How it works: GHN-2 consists of an embedding layer, a gated graph neural network, which uses a gated recurrent unit (a type of recurrent network layer) to update node representations, and a convolutional neural network. Its input is a neural network architecture in graph form, where each node represents a set of weights for an operation/layer such as convolution, pooling, or self-attention, and each edge is a connection from one operation/layer to the next. Its output is a set of weights for each operation/layer. The authors trained it to generate weights for classifying images in CIFAR-10 or ImageNet using a dataset of 1 million randomly generated neural network architectures composed of convolutional layers, pooling layers, self-attention layers, and so on.

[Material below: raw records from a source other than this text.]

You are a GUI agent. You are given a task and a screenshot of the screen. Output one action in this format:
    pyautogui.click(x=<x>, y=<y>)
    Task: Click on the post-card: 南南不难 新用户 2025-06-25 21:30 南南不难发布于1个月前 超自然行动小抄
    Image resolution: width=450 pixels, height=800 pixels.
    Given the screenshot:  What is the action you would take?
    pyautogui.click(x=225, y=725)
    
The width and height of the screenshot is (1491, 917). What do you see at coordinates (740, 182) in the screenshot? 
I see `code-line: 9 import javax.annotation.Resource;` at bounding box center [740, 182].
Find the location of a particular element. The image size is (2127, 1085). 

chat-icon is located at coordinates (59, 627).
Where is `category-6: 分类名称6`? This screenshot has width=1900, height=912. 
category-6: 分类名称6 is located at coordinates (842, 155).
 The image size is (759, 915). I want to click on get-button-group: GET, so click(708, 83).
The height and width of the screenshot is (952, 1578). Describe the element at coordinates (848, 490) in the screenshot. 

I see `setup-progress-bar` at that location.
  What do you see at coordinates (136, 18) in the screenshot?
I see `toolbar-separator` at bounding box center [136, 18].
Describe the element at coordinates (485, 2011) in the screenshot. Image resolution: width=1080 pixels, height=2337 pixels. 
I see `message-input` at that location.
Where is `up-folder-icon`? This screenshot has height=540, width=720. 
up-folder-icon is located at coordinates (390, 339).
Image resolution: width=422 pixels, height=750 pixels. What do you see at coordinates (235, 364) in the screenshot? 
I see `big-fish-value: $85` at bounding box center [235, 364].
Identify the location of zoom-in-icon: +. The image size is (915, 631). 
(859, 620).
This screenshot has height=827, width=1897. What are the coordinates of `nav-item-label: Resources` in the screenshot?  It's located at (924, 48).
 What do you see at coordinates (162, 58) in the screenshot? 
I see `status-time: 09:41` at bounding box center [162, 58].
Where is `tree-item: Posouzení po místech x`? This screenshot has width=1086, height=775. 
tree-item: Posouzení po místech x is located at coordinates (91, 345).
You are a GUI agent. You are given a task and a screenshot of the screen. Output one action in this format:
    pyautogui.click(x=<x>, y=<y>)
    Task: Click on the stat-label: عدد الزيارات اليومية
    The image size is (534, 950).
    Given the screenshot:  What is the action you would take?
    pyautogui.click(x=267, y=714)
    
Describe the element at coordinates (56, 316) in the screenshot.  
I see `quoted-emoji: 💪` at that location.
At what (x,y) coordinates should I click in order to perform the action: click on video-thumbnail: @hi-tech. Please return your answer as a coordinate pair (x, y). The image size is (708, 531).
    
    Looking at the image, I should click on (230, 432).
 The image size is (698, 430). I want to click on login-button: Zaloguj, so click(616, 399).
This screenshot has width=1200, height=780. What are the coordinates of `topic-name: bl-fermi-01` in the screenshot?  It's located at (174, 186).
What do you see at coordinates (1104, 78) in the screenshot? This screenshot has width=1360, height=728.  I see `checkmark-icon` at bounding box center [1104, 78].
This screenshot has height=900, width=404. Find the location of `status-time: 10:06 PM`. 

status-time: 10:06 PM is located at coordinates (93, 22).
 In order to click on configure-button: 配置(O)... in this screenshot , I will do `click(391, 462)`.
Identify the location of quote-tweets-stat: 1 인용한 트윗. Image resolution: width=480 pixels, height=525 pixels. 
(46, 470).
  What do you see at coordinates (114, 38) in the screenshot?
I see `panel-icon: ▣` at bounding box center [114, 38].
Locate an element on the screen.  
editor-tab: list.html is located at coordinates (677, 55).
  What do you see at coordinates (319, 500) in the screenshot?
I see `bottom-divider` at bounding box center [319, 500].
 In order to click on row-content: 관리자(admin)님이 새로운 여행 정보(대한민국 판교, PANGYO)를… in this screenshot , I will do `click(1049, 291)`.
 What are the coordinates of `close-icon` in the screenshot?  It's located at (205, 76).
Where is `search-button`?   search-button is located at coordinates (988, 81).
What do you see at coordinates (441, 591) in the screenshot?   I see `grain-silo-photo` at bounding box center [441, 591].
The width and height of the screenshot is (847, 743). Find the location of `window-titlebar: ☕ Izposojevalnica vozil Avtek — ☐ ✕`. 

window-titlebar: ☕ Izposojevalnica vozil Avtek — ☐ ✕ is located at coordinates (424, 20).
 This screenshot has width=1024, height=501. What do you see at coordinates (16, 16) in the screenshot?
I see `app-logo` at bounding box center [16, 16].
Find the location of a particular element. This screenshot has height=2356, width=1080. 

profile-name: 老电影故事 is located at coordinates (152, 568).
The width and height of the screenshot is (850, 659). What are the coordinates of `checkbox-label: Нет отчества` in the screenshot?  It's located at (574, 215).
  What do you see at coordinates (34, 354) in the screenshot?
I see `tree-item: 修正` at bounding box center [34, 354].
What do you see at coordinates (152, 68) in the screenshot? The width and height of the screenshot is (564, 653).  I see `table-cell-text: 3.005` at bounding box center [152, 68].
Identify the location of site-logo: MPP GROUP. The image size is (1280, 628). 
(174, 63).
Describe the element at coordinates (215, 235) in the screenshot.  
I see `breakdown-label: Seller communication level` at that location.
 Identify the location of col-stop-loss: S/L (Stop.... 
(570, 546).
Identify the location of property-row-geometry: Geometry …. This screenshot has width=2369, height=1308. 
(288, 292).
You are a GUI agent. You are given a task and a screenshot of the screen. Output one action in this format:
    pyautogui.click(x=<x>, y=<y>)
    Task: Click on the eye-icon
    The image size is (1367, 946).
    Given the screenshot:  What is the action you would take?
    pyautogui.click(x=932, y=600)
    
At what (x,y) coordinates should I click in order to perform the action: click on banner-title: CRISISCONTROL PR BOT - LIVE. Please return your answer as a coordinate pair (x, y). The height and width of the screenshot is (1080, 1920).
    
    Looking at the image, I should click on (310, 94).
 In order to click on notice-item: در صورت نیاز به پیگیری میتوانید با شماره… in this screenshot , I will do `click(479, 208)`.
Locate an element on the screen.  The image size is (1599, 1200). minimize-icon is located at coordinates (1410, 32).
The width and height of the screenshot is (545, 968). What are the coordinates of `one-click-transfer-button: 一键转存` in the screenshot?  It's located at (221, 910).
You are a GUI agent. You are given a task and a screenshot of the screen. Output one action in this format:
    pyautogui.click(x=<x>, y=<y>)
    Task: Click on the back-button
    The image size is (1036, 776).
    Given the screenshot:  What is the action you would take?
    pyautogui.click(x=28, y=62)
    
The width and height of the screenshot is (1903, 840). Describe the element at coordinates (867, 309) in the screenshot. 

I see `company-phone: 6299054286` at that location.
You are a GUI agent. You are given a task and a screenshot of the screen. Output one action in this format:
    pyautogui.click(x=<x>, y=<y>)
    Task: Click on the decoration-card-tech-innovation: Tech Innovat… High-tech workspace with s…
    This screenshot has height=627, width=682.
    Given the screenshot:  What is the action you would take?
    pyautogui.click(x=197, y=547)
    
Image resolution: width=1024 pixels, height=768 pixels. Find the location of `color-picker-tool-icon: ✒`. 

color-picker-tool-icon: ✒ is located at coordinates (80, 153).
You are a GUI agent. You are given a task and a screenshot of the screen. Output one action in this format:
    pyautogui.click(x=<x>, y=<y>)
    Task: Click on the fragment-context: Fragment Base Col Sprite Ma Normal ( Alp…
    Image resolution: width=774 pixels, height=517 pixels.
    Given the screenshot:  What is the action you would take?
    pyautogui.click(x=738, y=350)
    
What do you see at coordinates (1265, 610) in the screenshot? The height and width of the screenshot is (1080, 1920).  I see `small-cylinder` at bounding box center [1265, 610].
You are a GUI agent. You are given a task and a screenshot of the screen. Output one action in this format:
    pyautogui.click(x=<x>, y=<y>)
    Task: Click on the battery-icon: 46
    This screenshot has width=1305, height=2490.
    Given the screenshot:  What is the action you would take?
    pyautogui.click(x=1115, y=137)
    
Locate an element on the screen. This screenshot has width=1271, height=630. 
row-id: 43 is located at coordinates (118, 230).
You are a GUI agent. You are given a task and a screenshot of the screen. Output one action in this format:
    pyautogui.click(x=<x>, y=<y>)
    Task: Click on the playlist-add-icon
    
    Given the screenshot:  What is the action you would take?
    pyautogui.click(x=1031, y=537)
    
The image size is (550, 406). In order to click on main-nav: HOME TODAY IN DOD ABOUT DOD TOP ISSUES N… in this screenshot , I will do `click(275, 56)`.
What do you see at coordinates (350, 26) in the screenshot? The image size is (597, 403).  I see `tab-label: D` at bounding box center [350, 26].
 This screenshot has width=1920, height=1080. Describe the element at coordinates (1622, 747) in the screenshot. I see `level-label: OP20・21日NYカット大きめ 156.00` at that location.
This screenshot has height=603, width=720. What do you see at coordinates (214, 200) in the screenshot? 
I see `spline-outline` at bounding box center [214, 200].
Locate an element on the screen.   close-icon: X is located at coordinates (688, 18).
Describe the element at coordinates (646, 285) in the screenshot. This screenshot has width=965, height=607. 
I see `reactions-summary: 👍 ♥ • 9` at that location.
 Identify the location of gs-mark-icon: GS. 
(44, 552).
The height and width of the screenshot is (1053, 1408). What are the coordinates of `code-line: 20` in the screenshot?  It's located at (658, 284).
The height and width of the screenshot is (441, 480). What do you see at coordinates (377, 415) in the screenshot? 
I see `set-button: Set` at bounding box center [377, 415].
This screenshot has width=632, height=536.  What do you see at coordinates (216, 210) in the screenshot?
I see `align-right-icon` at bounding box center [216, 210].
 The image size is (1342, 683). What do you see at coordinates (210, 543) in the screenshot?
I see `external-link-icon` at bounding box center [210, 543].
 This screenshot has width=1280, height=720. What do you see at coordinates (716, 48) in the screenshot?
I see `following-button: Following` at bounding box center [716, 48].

  • Given a batch of architectures and a batch of images, GHN-2 learned to generate weights for all architectures, applying what it learned in processing previous batches to the next. Then it used the images to test the resulting models.
  • As it trained, it added connections between layers in a given architecture, analogous to skip connections in a ResNet. These connections allowed information to pass directly from earlier layers to later ones when updating the representation of each node, reducing the amount of information lost over successive updates. (They were discarded when running the architecture with the generated weights.)
  • Having added temporary connections, it processed the architecture in three steps. (1) It created an embedding of each layer. (2) It passed the embeddings through the gated graph neural network that updated them in the order in which a typical neural network, rather than a graph neural network, would execute. (3) It passed the updated embeddings through a convolutional neural network to produce new weights for the input architectures.
  • Prior work found that models produced by hypernetworks generate representations whose values tend to be either very high or very low. GHN-2 normalized, or rescaled, the weights to moderate this effect.
  • Given a batch of network architectures and a set of images from CIFAR-10 or ImageNet during training, GHN-2 assigned weights in a way that minimized the difference between the networks’ predicted classes and the actual classes.

Results: Architectures similar to those in the training set generally performed better using parameter values generated by GHN-2 than GHN-1. So did architectures that were wider, deeper, or more dense than those in the training set. Parameter values generated by GHN-2 yielded average CIFAR-10 accuracy of 66.9 percent versus GHN-1’s 51.4 percent. While GHN-2 outperformed GHN-1 on ImageNet, neither model produced great parameter values for that task. For instance, architectures similar to those in the training set and outfitted with parameter values from GHN-2 produced an average top-5 accuracy of 27.2 percent compared to GHN-1’s 17.2 percent.

Why it matters: GHN-2 took only a fraction of a second to generate better-than-random parameter values, while training a ResNet-50 to convergence on ImageNet can take over one week on a 32GB Nvidia V100 GPU. (To be fair, after that week-plus of training, the ResNet-50’s accuracy can be 92.9 percent — a far better result.)

We're thinking: The authors also found that initializing a model with GHN-2 boosted its accuracy after fine-tuning with a small amount of data. How much additional time did the initialization save compared to conventional initialization and fine-tuning?